So, what the heck happened? If the Clinton Administration was raking in record budget surpluses how could the federal budget tank on such an epic scale in just a few short years? From 2000-2012, the national debt has grown from $5.7 to $15.1 trillion. During that epic tailspin, the US has gone from generating record surpluses in 2000 to racking up the largest deficits in history from 2010-2012.

Given all the bad economic news in recent years, I suppose blame for the budgetary nightmare must lie Barack Obama, right? He's one of those tax and spend Democrats, so Obama has got to bear the majority of blame for the $15.1 trillion national debt. Certainly, budget deficits have been big and ugly during Barack Obama's first term in office--indeed, they have been historically large. Of course, we have to keep in mind that, from the moment that he assumed office, President Obama has been struggling to pull the country out of the the most severe financial crisis in 80 years. So, for the sake of accuracy, it would be unfair to assign all of the blame for the federal budget nightmare to Barack Obama. Yes, budgetary shortfalls during Obama's tenure have been grim, but it is important to recall that President Obama inherited the worst federal financial calamity of the post-WWII era.

Aha! So, something significant must have occurred in the years between Clinton-era prosperity and Barack Obama's ascendancy to the White House--and what might that have been? Hmmm....

George W. Bush was a man on a mission. Practically overnight, Dubya single-handedly demolished US prosperity and plunged the country into a bottomless sea of red ink. How could one man achieve such an historic train wreck in nary the blink of an eye? Easy. Dubya tossed fiscal discipline out the window and embraced the surest recipe for bankruptcy ever invented: Dubya insisted on having his cake and eating it too. More specifically, Dubya slashed federal revenues (in the form of a series of massive tax cuts) while simultaneously endorsing a neverending series of spending increases. As anyone who has ever balanced a checkbook knows, you can't cut your income and increase spending without digging yourself into a deep financial hole. However, this simple logic was completely lost on Dubya.

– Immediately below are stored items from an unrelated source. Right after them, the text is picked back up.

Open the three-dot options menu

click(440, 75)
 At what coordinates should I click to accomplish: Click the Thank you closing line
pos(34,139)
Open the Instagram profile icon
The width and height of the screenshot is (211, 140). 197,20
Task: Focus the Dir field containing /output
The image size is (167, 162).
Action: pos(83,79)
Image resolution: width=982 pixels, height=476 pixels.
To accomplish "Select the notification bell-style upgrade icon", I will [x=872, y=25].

It's only a guess, but I'll bet Dubya never had to worry about balancing his personal checkbook. Otherwise, I suspect that his financial decision-making as president would have been very different.

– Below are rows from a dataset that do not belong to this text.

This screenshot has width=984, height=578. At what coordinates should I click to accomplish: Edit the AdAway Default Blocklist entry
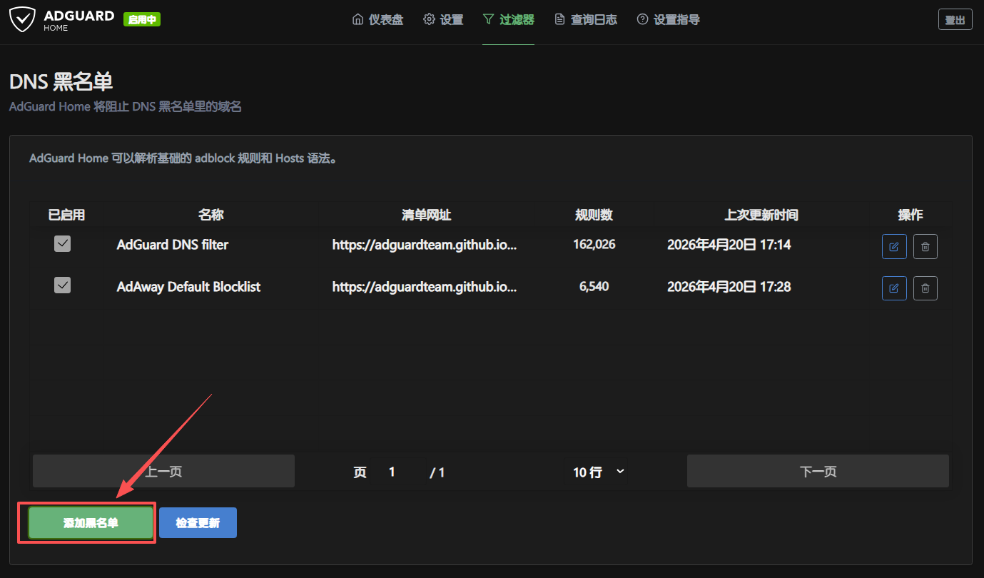coord(894,288)
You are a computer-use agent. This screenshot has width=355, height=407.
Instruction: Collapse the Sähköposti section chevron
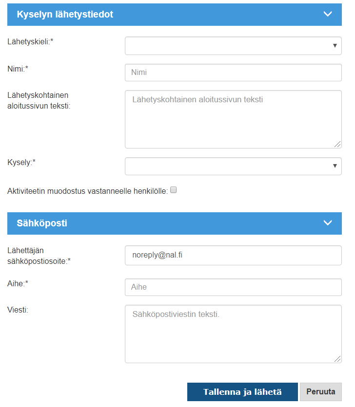328,222
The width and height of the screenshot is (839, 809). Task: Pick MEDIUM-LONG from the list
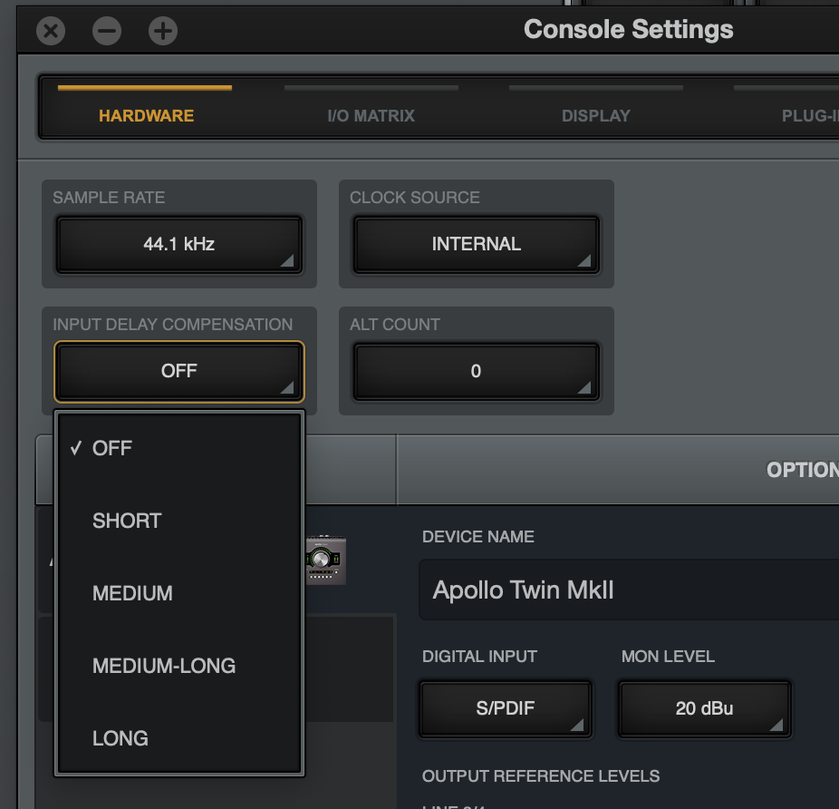click(x=164, y=666)
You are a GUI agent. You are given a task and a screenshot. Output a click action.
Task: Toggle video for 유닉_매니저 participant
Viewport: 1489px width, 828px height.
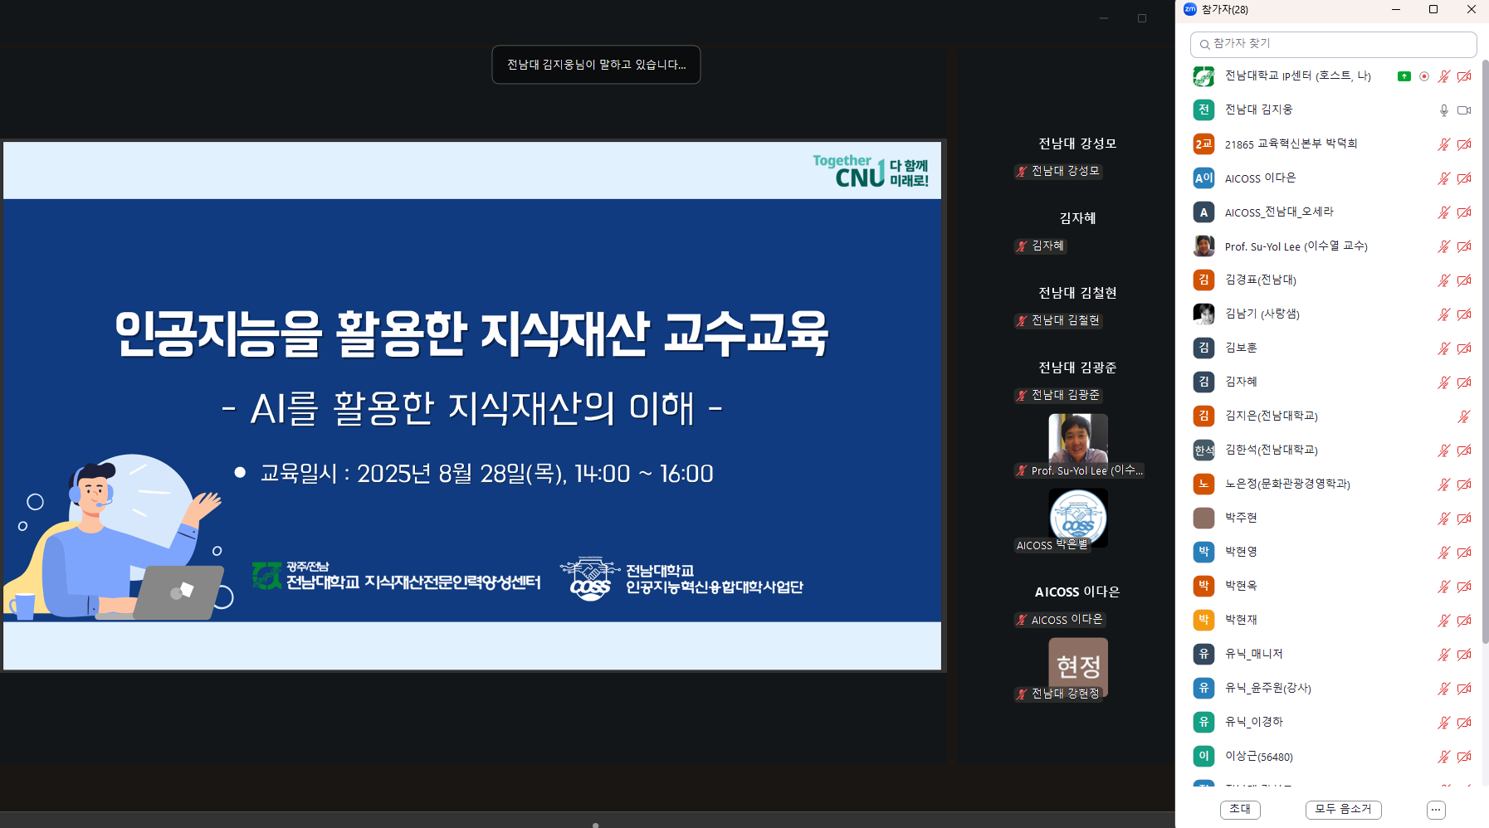(1464, 655)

Bill Clinton generated federal budget surpluses by imposing a strict and straightforward fiscal discipline on his administration: Clinton would not approve new spending, no matter how popular proposed programs might be, for which there was no established revenue source. Without doubt, Clinton benefited from the strong, sustained economic growth that was driven by the dot.com boom, and post-Cold War realignments. Nevertheless, Clinton's admirable commitment to fiscal discipline put the federal government on a course to strengthen its position of global leadership while also living comfortably within its means. Now, that's sound fiscal management.

And then, along came Dubya.

Though they are very scarce these days, Dubya's defenders have often argued that many of the spending increases that Dubya approved were required in order to fight the war on terror. Thus, Dubya could still claim to be a "good conservative" because, when it came to spending increases, Dubya only ballooned the federal budget out of wartime necessity. Indeed, Dubya was fond of reminding the public that he was a wartime president and, as such, he was "the Decider" for many of the often puzzling federal initiatives that took place during his watch.

OK, so let it be on Dubya's head. During his time in office, Dubya never encountered a spending bill--whether it was related to the war or not--that he was unwilling to sign. Yet, at the same time that he was signing spending bills willy-nilly, he was also doing his best to strangle federal revenues. Extraordinarily, Dubya even signed a huge tax cut on the eve of his ill-fated war on Iraq. Even if the war did not make much sense (Wherefore those dratted WMDs?), it was even more ludicrous to cut taxes as Dubya committed the US to fighting multiple overseas wars. This essentially put the US in the preposterous situation of having to wage multiple wars on borrowed money.  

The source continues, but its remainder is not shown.